April 26, 2020, 1:04 AM

The IRS has asked about 10,000 employees to return to work Monday to perform tasks, including opening mail, processing paper tax returns, and taking phone calls.

The agency announced the decision in an email sent to employees Friday in which it also told employees they’d be responsible for their own mandatory face coverings until it can procure personal protective equipment, such as masks and gloves.

The decision comes after the IRS was forced to shut down all of its major facilities in response to the coronavirus pandemic at a time when its workload is larger than ever. Not only is the agency in the middle of a filing season that will last through mid-July, but it has been tasked with processing millions of one-time stimulus payments. Taxpayers and their advisers have complained that it’s been difficult to reach the agency, which has struggled to bring more of its workers up-to-speed with telework.

The internal email was released publicly Saturday by House Ways and Means Committee Chairman Richard E. Neal (D-Mass.) and Oversight Subcommittee Chairman John Lewis (D-Ga.). The Democratic tax writers in a news release panned the decision, saying, “It is completely irresponsible and unethical for the IRS to demand those workers obtain their own protective equipment—this is the responsibility of the federal government to its workers.”

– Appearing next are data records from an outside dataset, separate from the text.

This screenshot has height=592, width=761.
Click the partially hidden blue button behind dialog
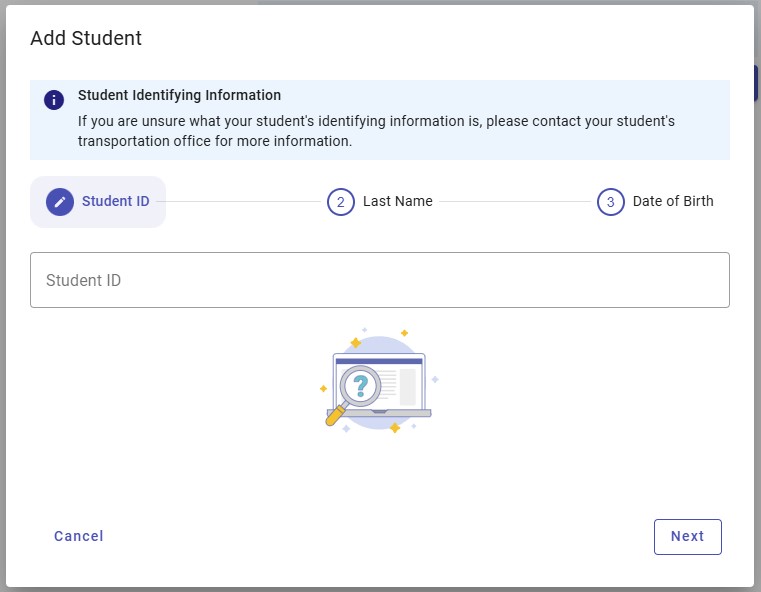(756, 84)
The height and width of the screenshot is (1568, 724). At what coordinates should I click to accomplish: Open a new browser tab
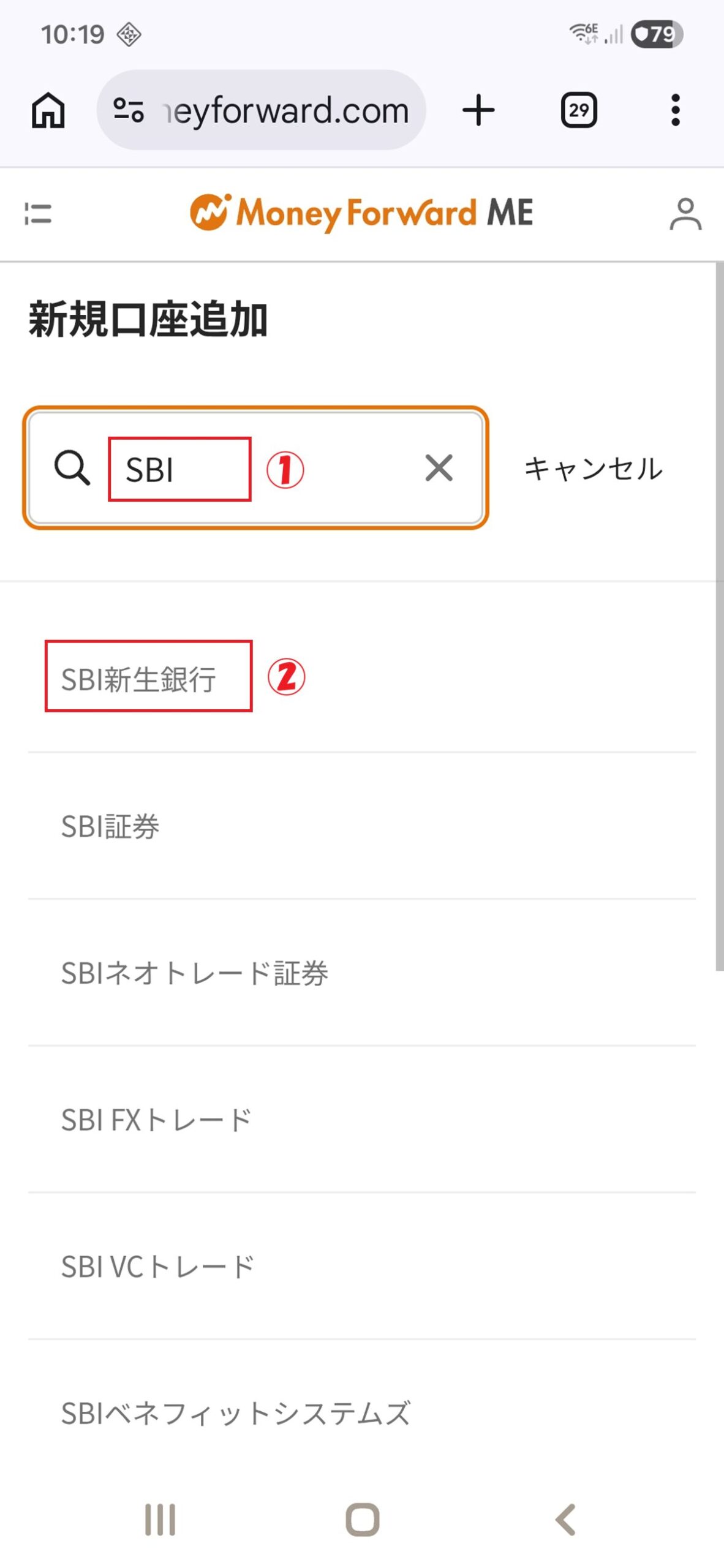click(478, 110)

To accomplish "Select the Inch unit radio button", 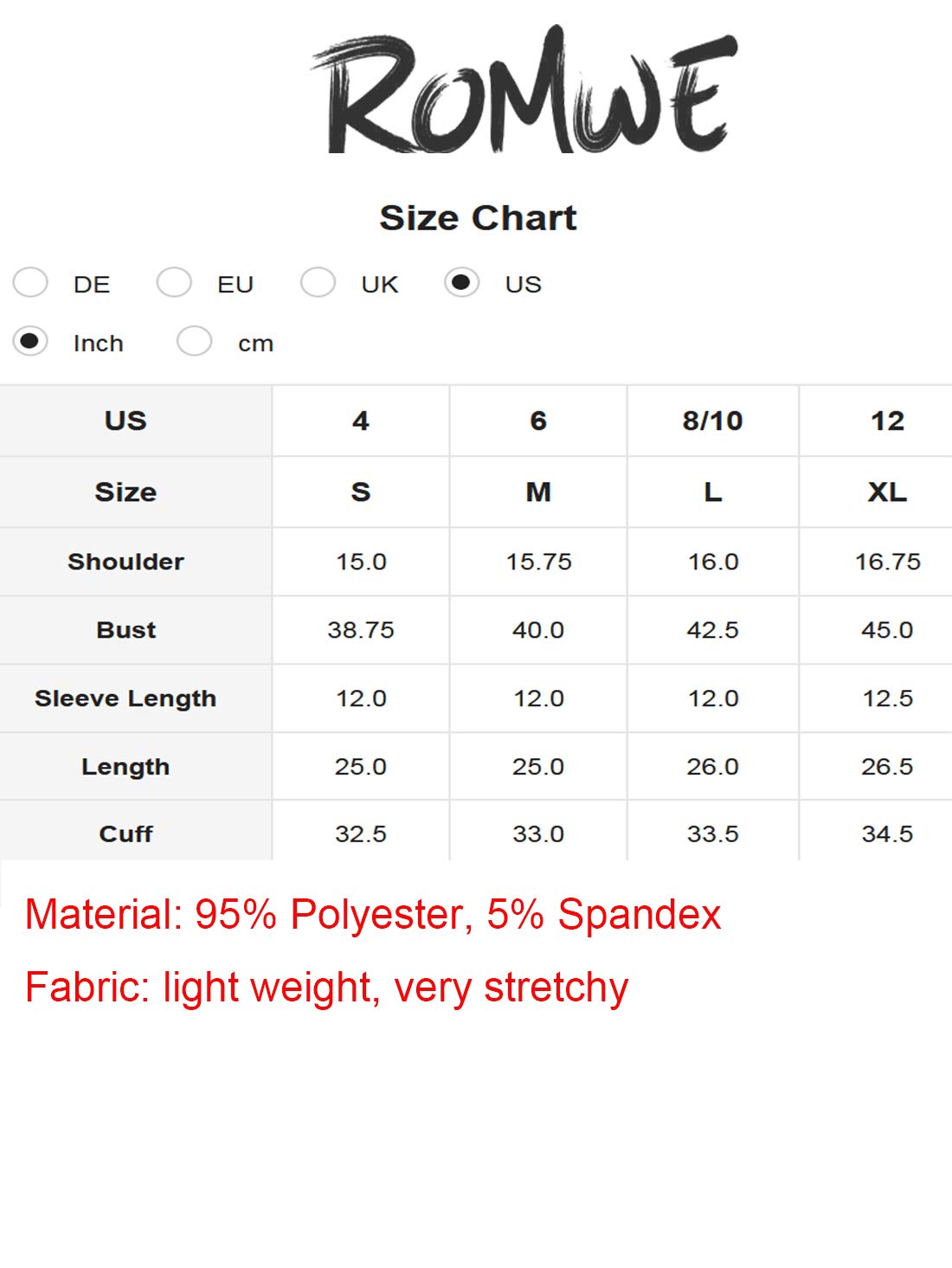I will [30, 341].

The lawmakers said the announcement is particularly alarming because IRS Commissioner Charles Rettig earlier in the week informed congressional staff that 100 IRS employees have been diagnosed with Covid-19 and four have died due to the virus.

The IRS responded to the backlash in a statement Saturday, saying it has requested—but isn’t requiring—the workers to return to their posts at campuses across the country. The agency also said it’s offering incentive pay for those who decide to volunteer.

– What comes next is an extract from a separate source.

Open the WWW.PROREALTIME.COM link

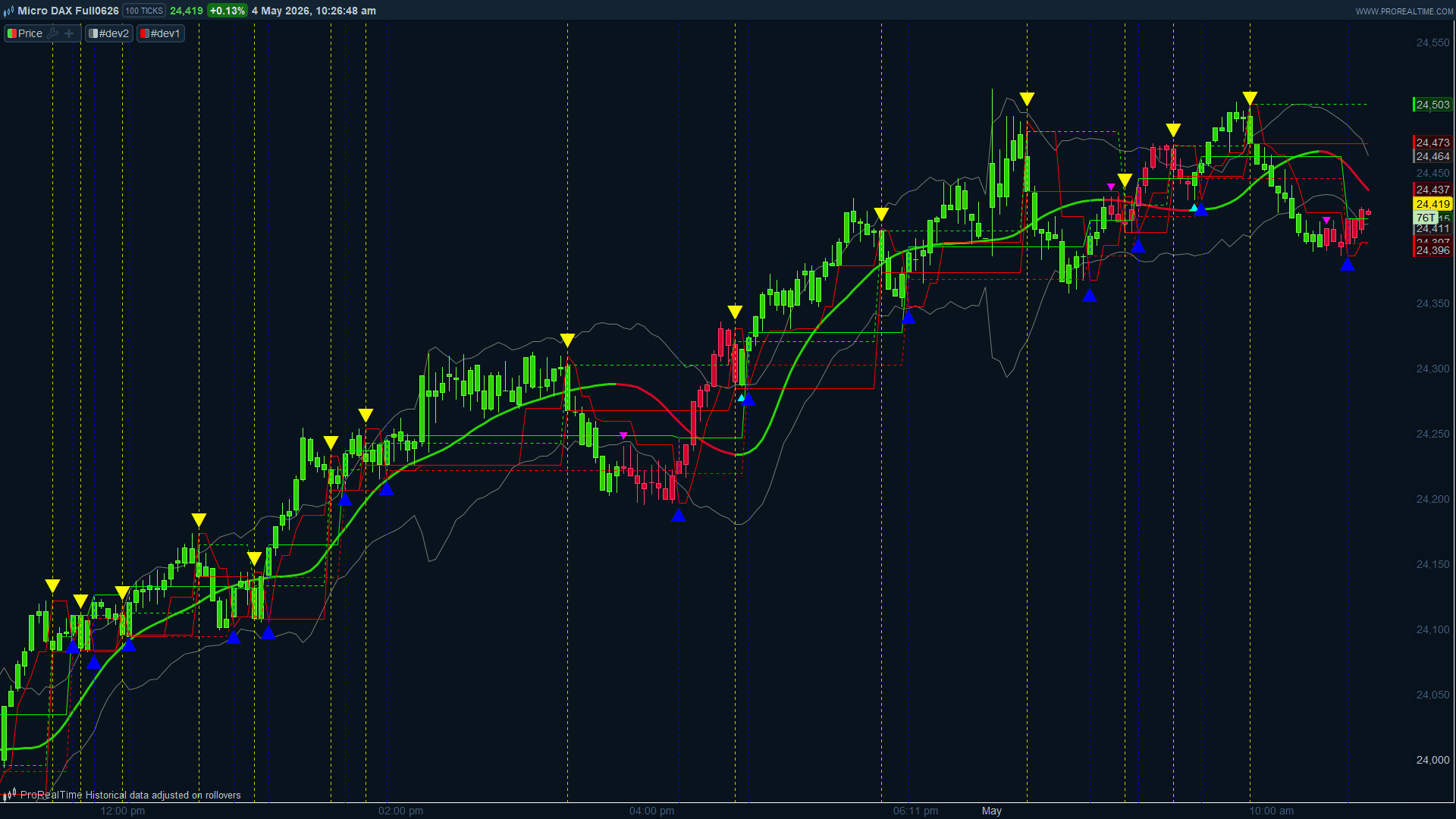1403,11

“No employees have been requested to return to work in a manner inconsistent with federal Covid-19 guidelines, and the requirement for employees voluntarily returning to the workplace to wear face coverings is an example of the IRS exceeding the federal safety guidelines and measures,” the agency said. It added that it expects much of the personal protective equipment it is trying to procure for employees to be delivered as early as this weekend and the upcoming week.

The IRS said it is essential that the agency resumes certain duties “to provide American taxpayers, including the most vulnerable, with the services they expect.”

Tony Reardon, the president of the National Treasury Employees Union, which represents IRS employees, said in a statement Saturday that the union appreciates that the IRS is first soliciting volunteers but noted that employees will be directed to return if there aren’t enough volunteers.

“We are communicating with the IRS about working conditions at those facilities to make sure there are adequate cleaning and disinfecting supplies, accommodations to allow for physical distancing among employees and personal protective equipment, including masks and gloves,” Reardon said.